## Given passage:
_ _ _ _ _
That’s right, focus in SwiftUI can only be controlled with constructs that work only in views. If you have complex and nuanced logic around how focus flows throughout your feature, then according to SwiftUI you must put all that logic in your view. You are not directly allowed to do that work in an observable object if you are using vanilla SwiftUI, or a reducer if you are using the Composable Architecture.

UUID 34:51

There is a way to work around this luckily, but you do have to do a bit of work. What we need to do is add some focus state to our view: struct StandupFormView: View { let store: StoreOf<StandupForm> @FocusState var focus: StandupFormFeature.State.Field? … }

UUID 35:06

It’s a bit of a bummer that we now have state duplicated across the view and feature domain, but sadly that’s just how it has to be.

UUID 35:13

But in the view we can leverage a tool called bind : Form { … } .bind(<#modelValue: _Bindable#>, to: <#_Bindable#>)

UUID 35:24

And it allows you to play changes back and forth between two “bindable” things, which includes things like focus state, @State , app store, scene storage and more. So we can bind our source of truth from the store back to the view’s focus state, and vice versa. .bind(viewStore.$focus, to: self.$focus)

UUID 36:05

It’s a bit of a pain, but it gets the job done. We can even hop over to the implementation to see all the code the bind operator helps us to avoid. This is all the logic we don’t have to write: let modelValue: ModelValue let viewValue: ViewValue @State var hasAppeared = false func body(content: Content) -> some View { content .onAppear { guard !self.hasAppeared else { return } self.hasAppeared = true guard self.viewValue.wrappedValue != self.modelValue.wrappedValue else { return } self.viewValue.wrappedValue = self.modelValue.wrappedValue } .onChange(of: self.modelValue.wrappedValue) { guard self.viewValue.wrappedValue != $0 else { return } self.viewValue.wrappedValue = $0 } .onChange(of: self.viewValue.wrappedValue) { guard self.modelValue.wrappedValue != $0 else { return } self.modelValue.wrappedValue = $0 } }

UUID 36:34

And we want to reiterate that this is a problem that plagues vanilla SwiftUI too. Not just the Composable Architecture.
_ _ _ _ _
## Given task:
Carry on with the passage on SwiftUI focus state, starting right after its last sentence.

## Data section:
_ _ _ _ _
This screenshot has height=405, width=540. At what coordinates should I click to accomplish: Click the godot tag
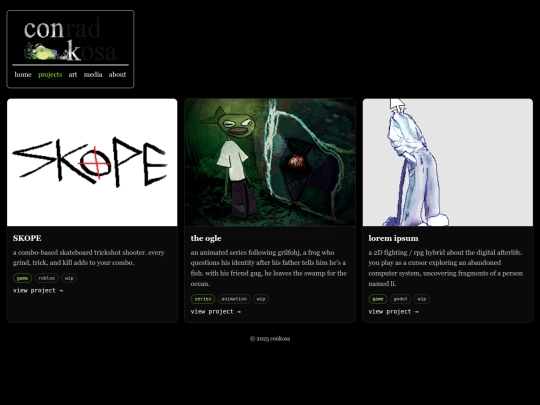pos(401,299)
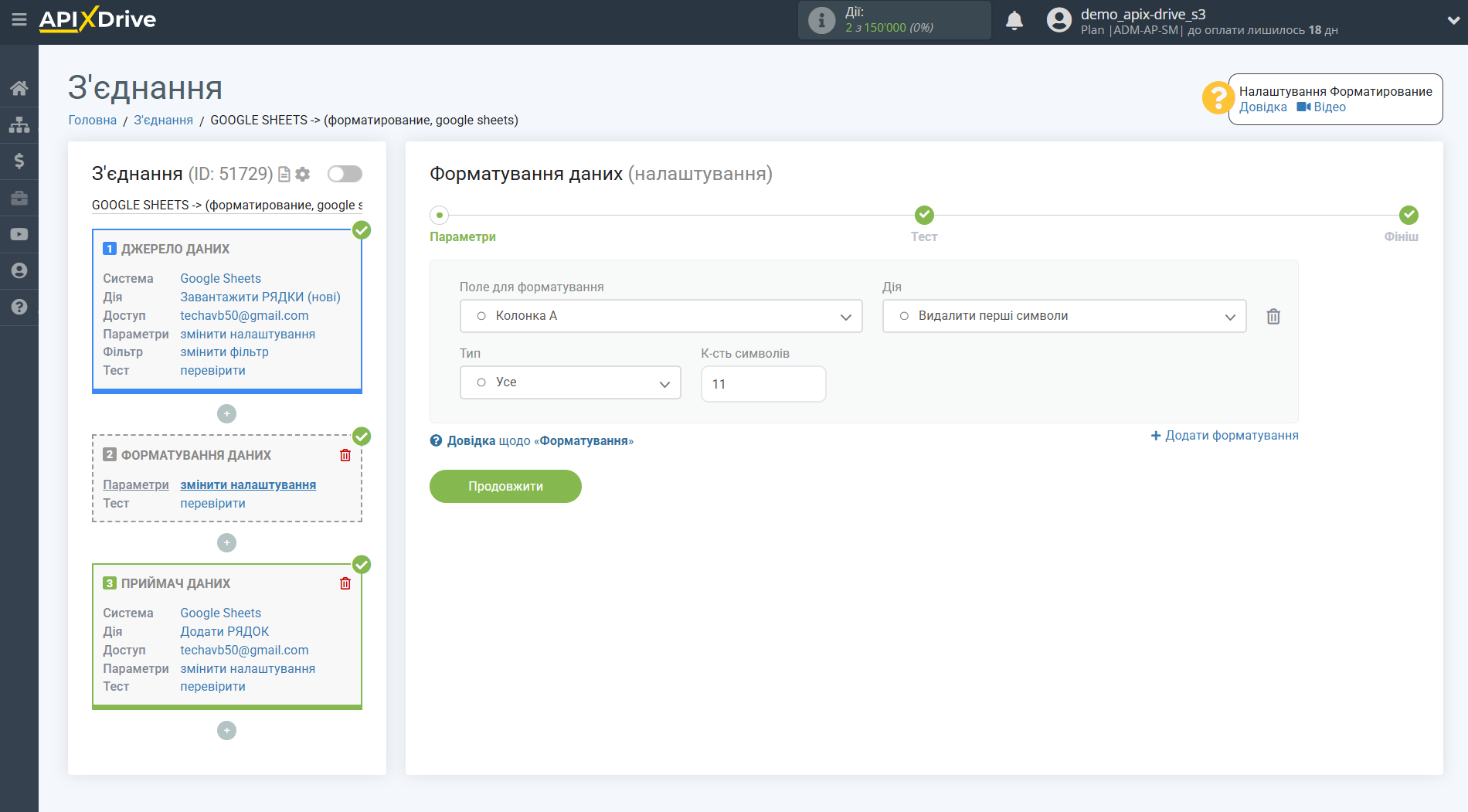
_ _ _ _ _
## Output below:
UUID 36:48

If you have any logic whatsoever around focus in the feature, then that logic must be trapped in the view layer, and hence hard to test. For example, what if you had a login field with and email and password, and based on the response from an API request you wanted to switch the focus back to the email or password text field. Well, I hope you are OK with having all of that logic, including the API request, in the view, because that is what the @FocusState property wrapper demands.

UUID 37:11

And after all of that we can finally tell SwiftUI which focus state value corresponds to which text field: TextField("Title", text: viewStore.$standup.title) .focused(self.$focus, equals: .title) … TextField("Name", text: $attendee.name) .focused(self.$focus, equals: .attendee(attendee.id))

UUID 37:38

We can already see in the preview that it seems to work. We see that right out of the gate the title field is focused. I can move sliders around, choose themes, add and remove attendees. We even see that focus changes like we expect when adding and removing attendees.

UUID 38:03

And now finally our view is integrated with our Composable Architecture feature. And I think it’s pretty incredible how simple the view is right now, outside of the little focus snafu we ran into.

UUID 38:14

Its only purpose is to read state from the view store in order to get data into the UI, and blindly send actions to the view store. And this is one of the reasons why we like to name the cases in our Action enums precisely after what the user literally does in the view rather than what logic we plan on executing in the reducer. This means there is no room for interpretation of what to do in the view.

UUID 38:56

This means there is no logic whatsoever in the view, and that’s what makes features built in the Composable Architecture so easy to test.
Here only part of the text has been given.